Pfarrerin Lisa Weise aus dem Stadtteil fühlt sich allein dem Gewissen vor Gott verpflichtet: „500 Jahre Reformation bedeuten für mich 500 Jahre Mündigkeit und selbstständiges Denken.“

Frank Beyer, Pfarrer

Vohwinkels BezirksbürgermeisterHeiner Fragemann (SPD) sieht in der Reformbewegung den Aufbruch in die Moderne. „Bei aller Kritik an einigen seinen Einlassungen haben wir bis heute die Verpflichtung, Luthers Gedanken von Freiheit in Verantwortung zu leben und zu verbreiten“, sagt Fragemann.

Kreiskantor Achim Maertins verweist auf das musikalische Erbe der Reformation. „Wir blicken auf 500 Jahre evangelische Kirchenmusik von Johann Walter, Heinrich Schütz, Johann Sebastian Bach, Hugo Distler und Enjott Schneider zurück. Maertins wünscht sich außerdem „Offenheit für die großartige Kirchenmusik unserer Schwesterkirchen“. Für den Vorsitzenden des Presbyteriums der Evangelischen Kirchengemeinde Sonnborn, Frank Römpke, bedeutet Reformation, „dass ich als Ehrenamtlicher Kirche mitgestalten und Verantwortung übernehmen kann“.

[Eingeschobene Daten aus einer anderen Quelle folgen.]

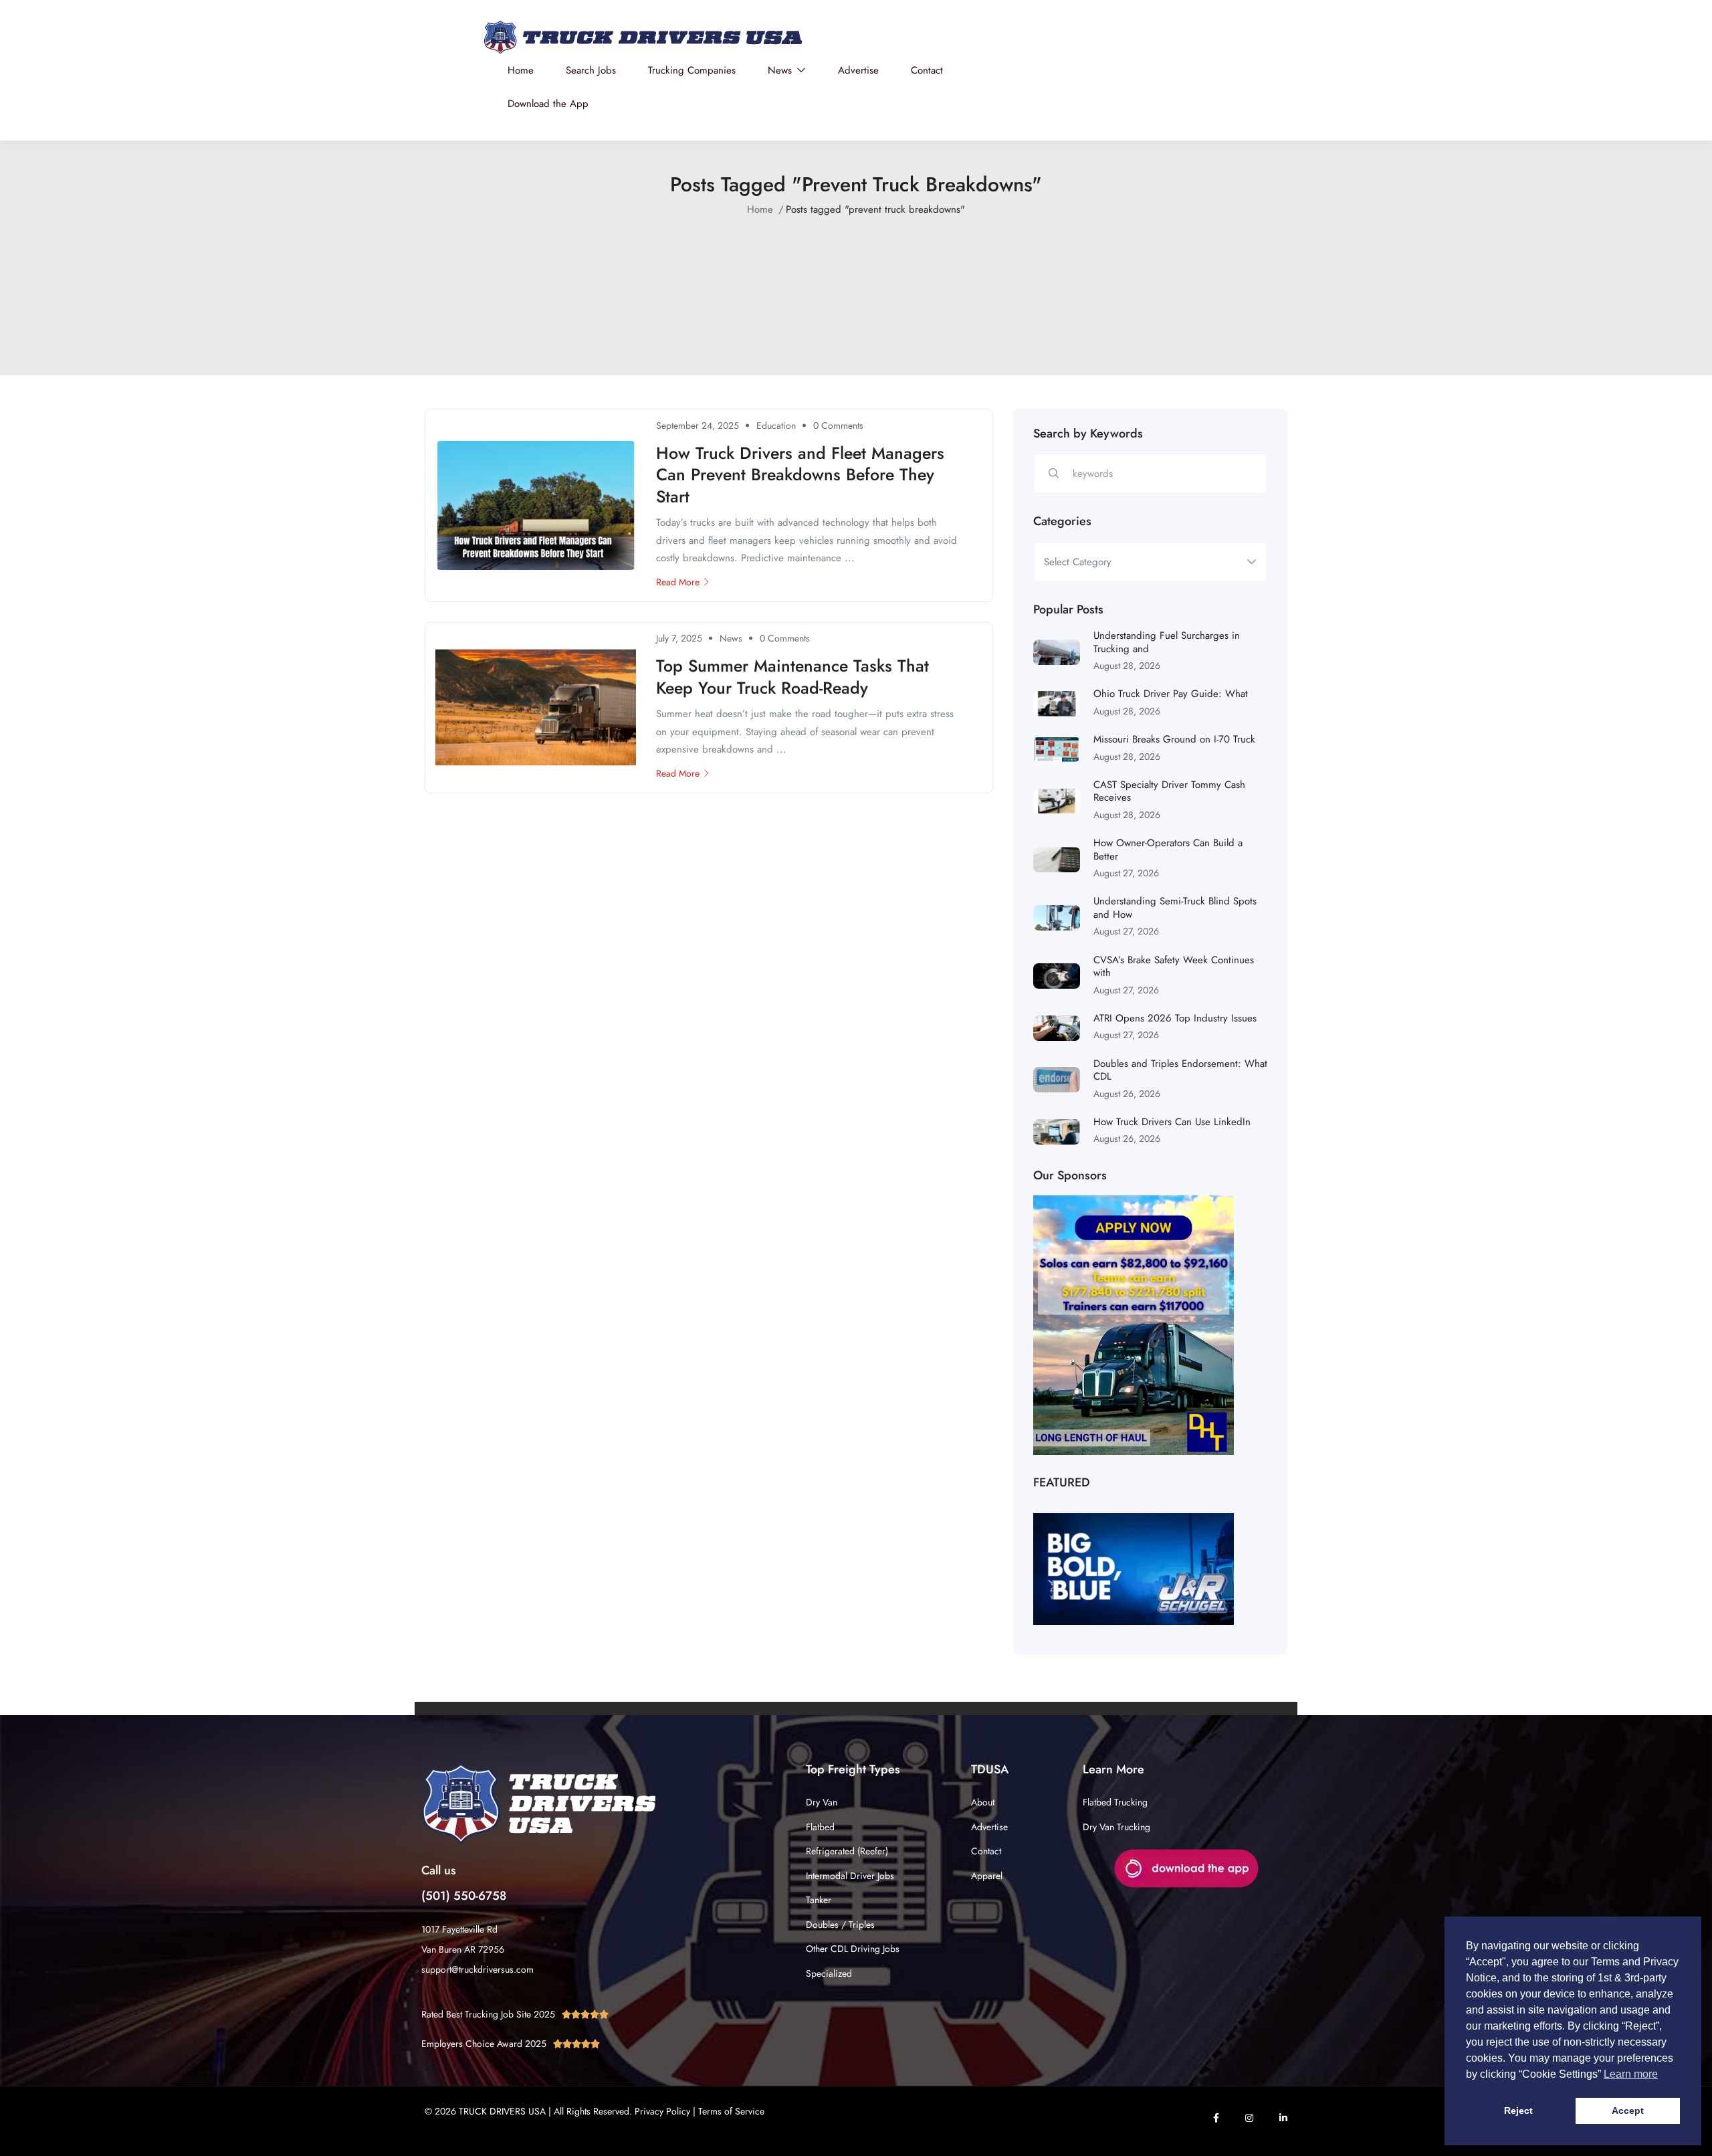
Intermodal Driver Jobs (850, 1875)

Pastor Matthias Stempfle von der Landeskirchlichen Gemeinschaft Varresbeck fühlt sich von Gott ohne Bedingungen angenommen: „Ich muss niemandem mehr etwas beweisen und kann gerade deshalb für andere da sein.“. Für Udo Schemann von der Vohwinkeler Kindertafel ist die Reformation eine „alltägliche Erinnerung und Besinnung auf Gottes Wort“. Gemeindemitglied Albert Sandig aus Sonnborn möchte das Positive aus 500 Jahren Reformation „bei mir und in der Kirche mit Leben füllen“. Auch im Katholischen Pfarrverband Wuppertaler Westen ist die Kirchenbewegung Luthers durchaus eine Inspiration. „Reformation bedeutet für mich den Mut zu haben, immer wieder nachzudenken“ sagt Elisabeth Gondolf, Vorsitzende des Pfarrgemeinderates St. Mariaä Emfpängnis.